### Problem to work on
Please copy every line of text from the records below word for word, leaving the pictures out of your answer.
[Begin Entries provided]
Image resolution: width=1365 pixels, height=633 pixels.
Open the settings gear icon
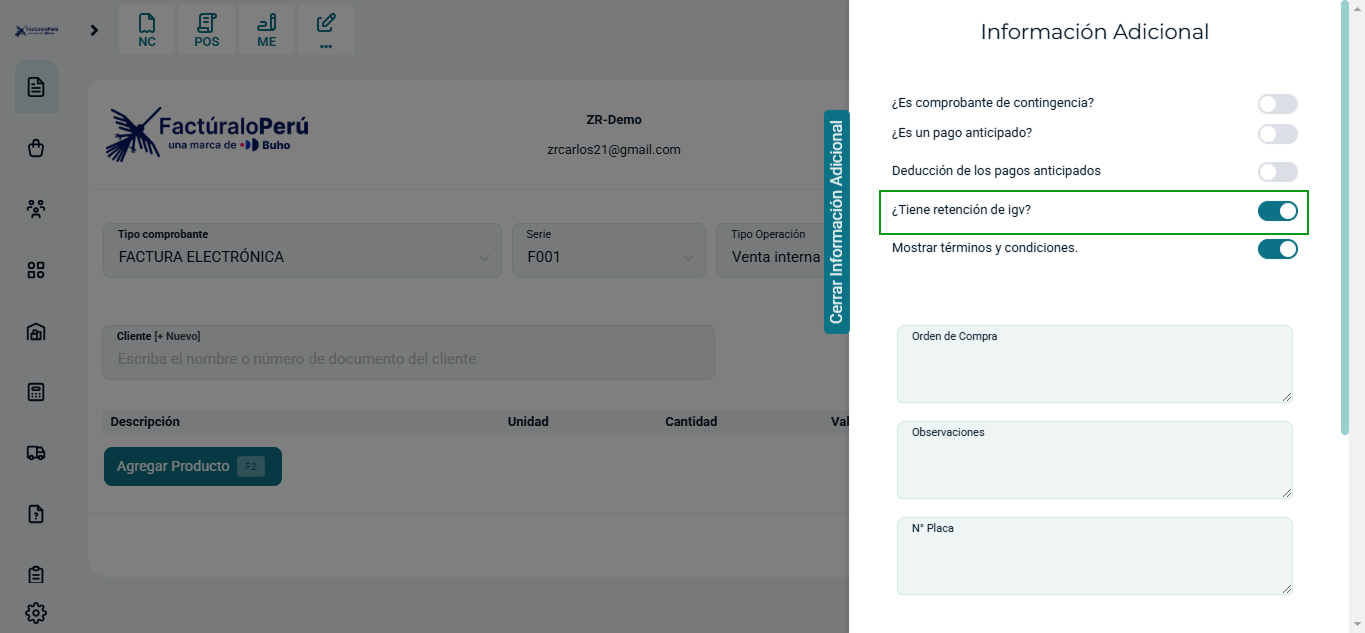point(36,613)
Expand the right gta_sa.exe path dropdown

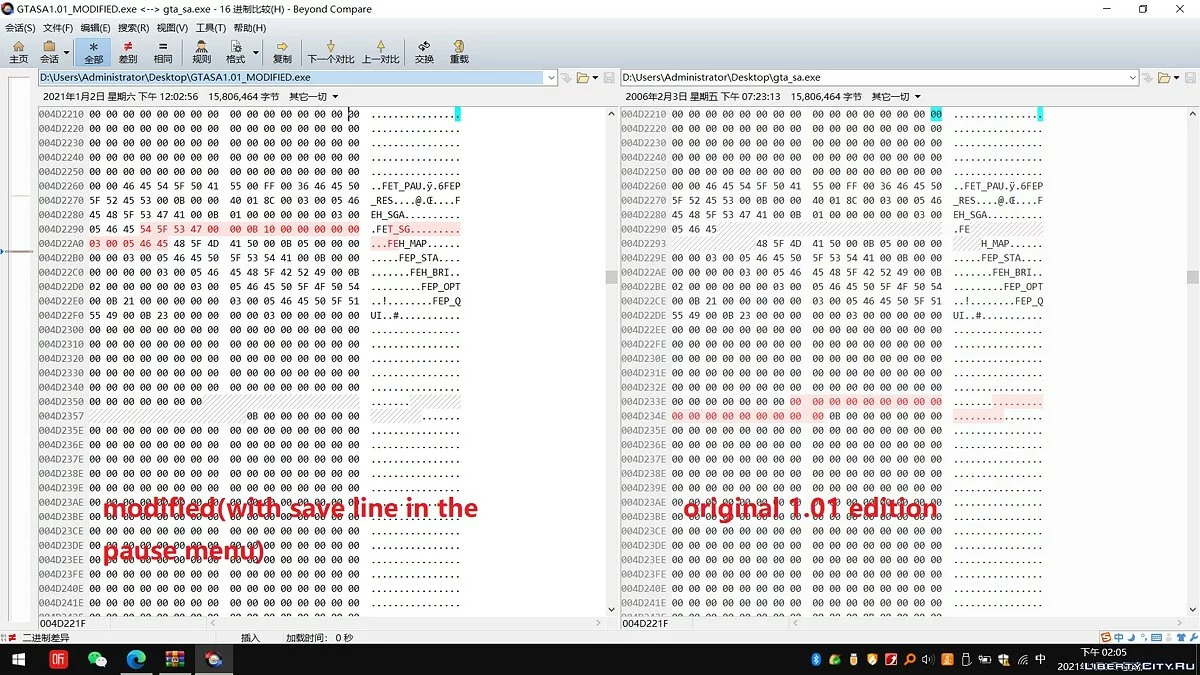[1132, 78]
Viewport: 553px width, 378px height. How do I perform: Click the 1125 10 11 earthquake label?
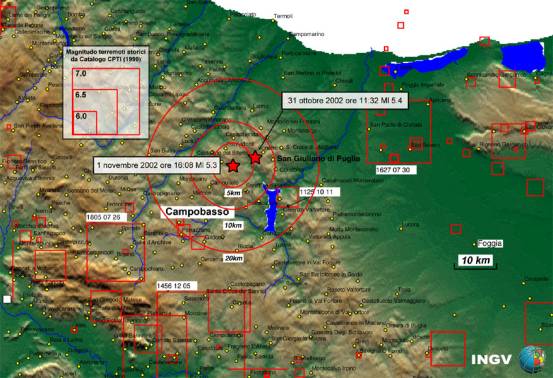(x=320, y=192)
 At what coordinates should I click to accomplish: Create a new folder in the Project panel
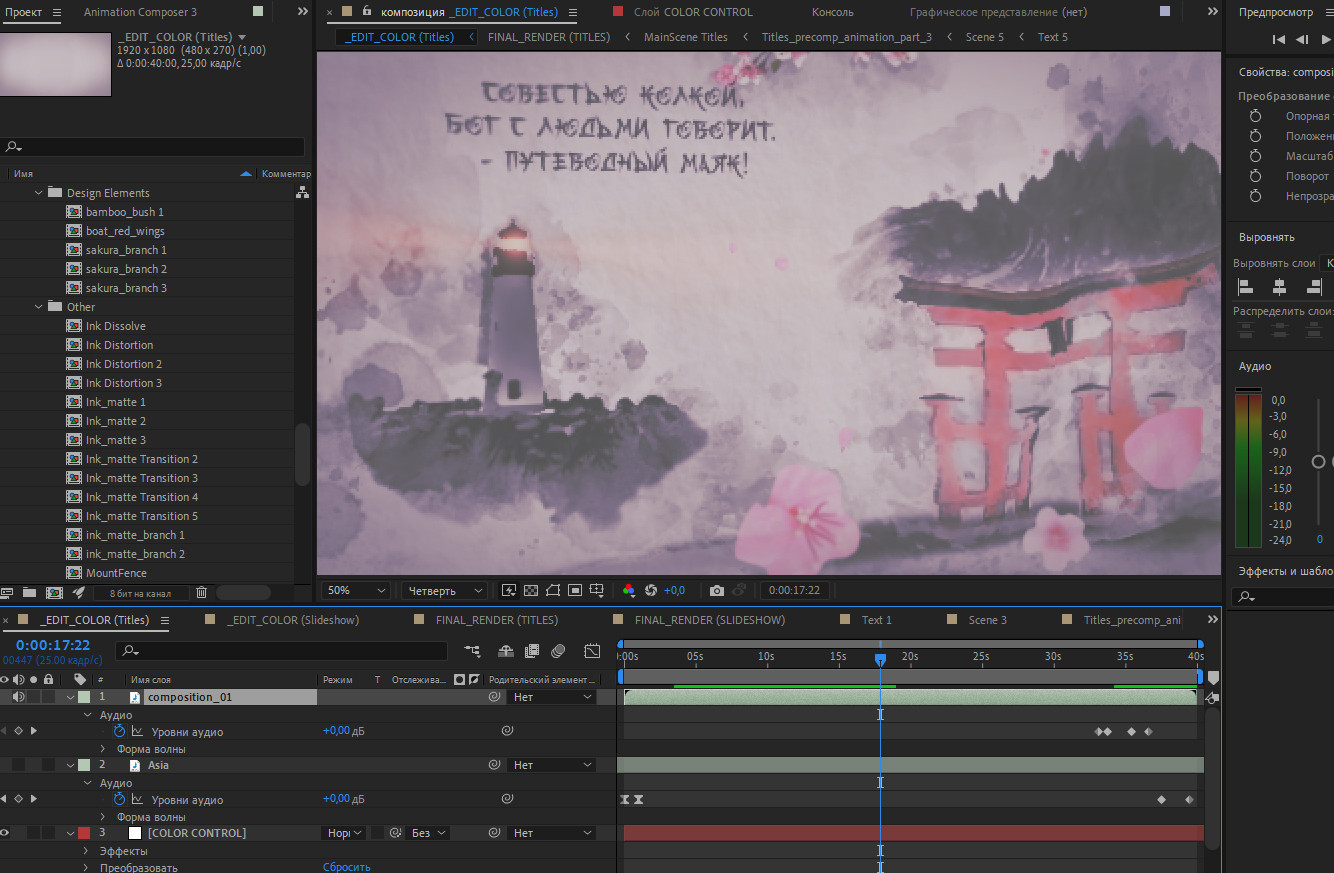click(30, 593)
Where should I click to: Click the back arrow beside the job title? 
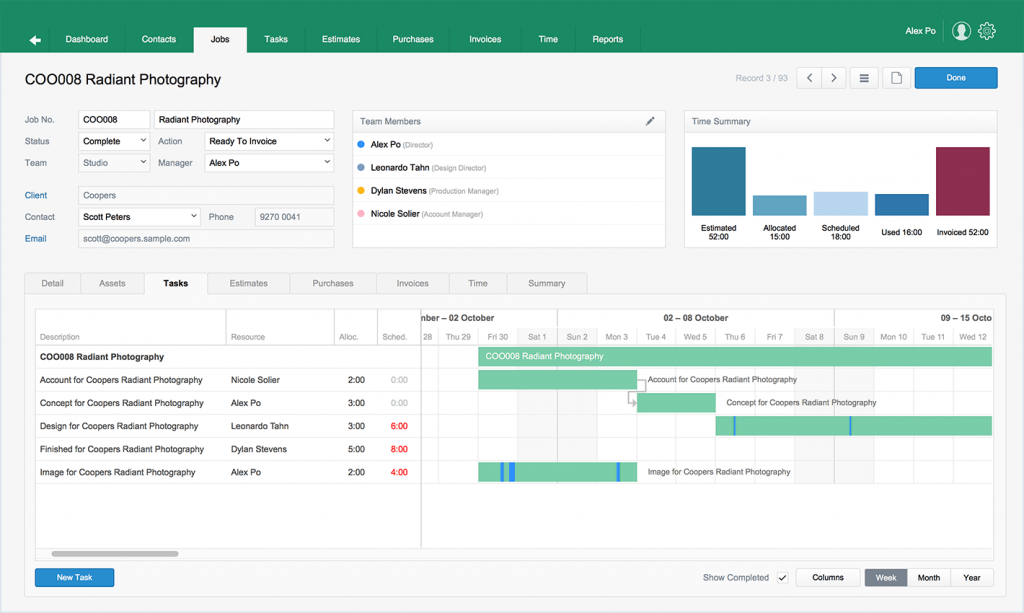(33, 39)
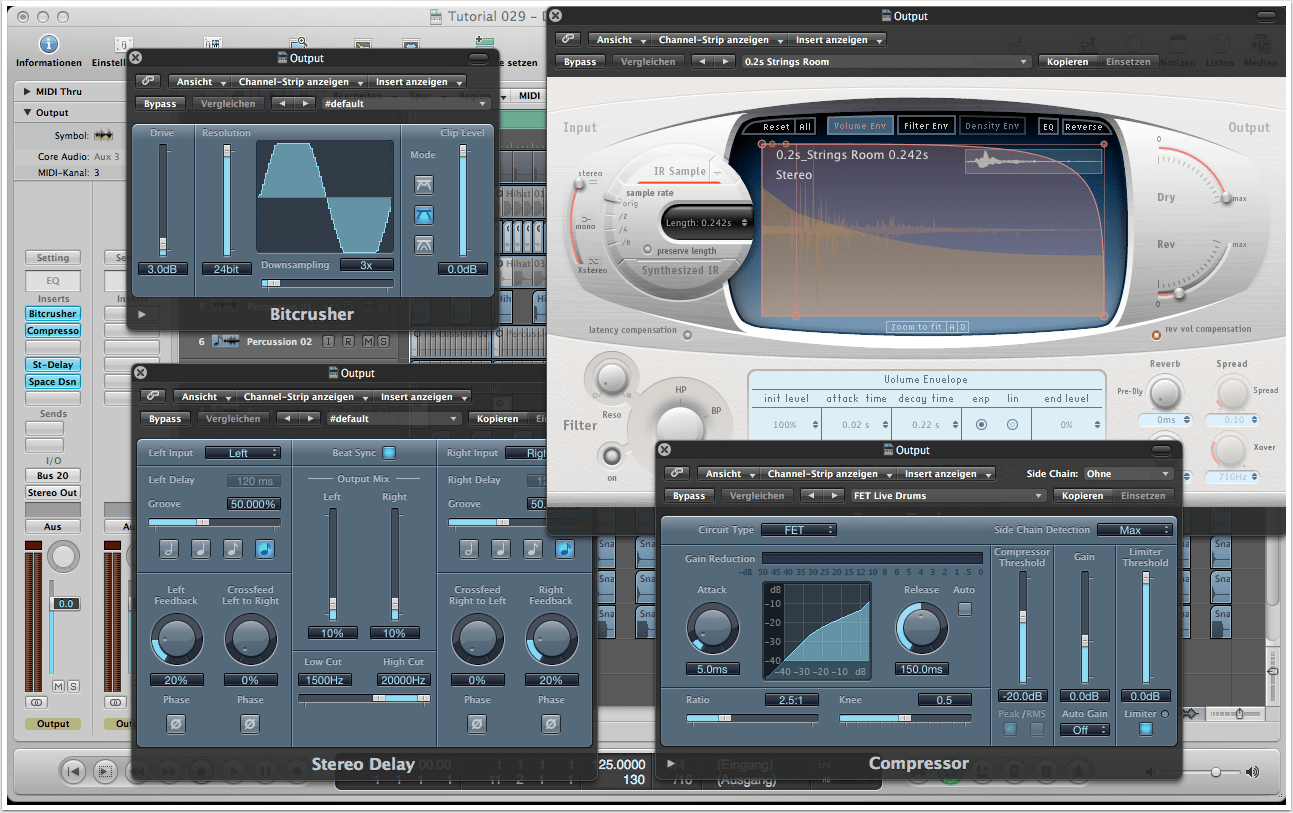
[End Entries provided]
### Task response
Image resolution: width=1365 pixels, height=633 pixels.
Open the settings gear icon
point(36,613)
Expand the right gta_sa.exe path dropdown

[1132, 78]
Viewport: 553px width, 378px height. How do I perform: Click the 1125 10 11 earthquake label?
(x=320, y=192)
 At what coordinates should I click to accomplish: Create a new folder in the Project panel
click(30, 593)
Where should I click to: Click the back arrow beside the job title? 
(33, 39)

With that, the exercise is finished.